■ STORED DATA:
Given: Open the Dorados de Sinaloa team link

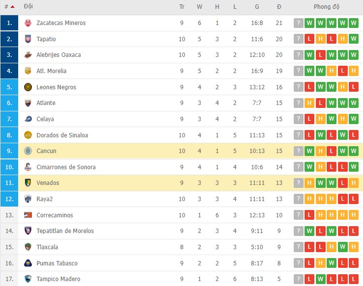Looking at the screenshot, I should pyautogui.click(x=58, y=135).
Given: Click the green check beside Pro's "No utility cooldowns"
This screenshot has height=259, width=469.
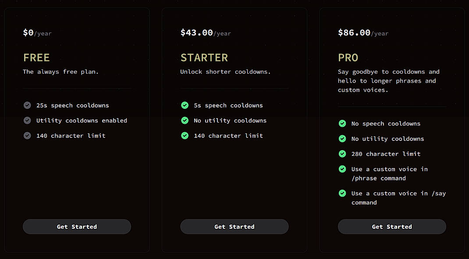Looking at the screenshot, I should pyautogui.click(x=342, y=139).
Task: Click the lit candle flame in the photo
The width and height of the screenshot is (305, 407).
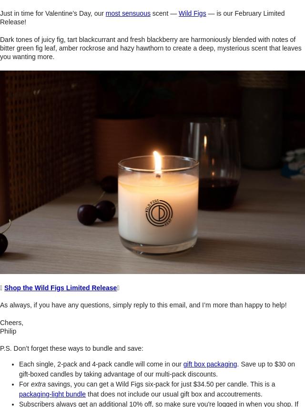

■ TRY IT:
Inclusive range, exact copy: the line containing "This screenshot has height=259, width=469." through the last line of the listing. Print nothing else, and no pictures.

■ WRITTEN SOLUTION:
This screenshot has height=259, width=469.
Looking at the screenshot, I should pyautogui.click(x=342, y=139).
Task: Click the lit candle flame in the photo
The width and height of the screenshot is (305, 407).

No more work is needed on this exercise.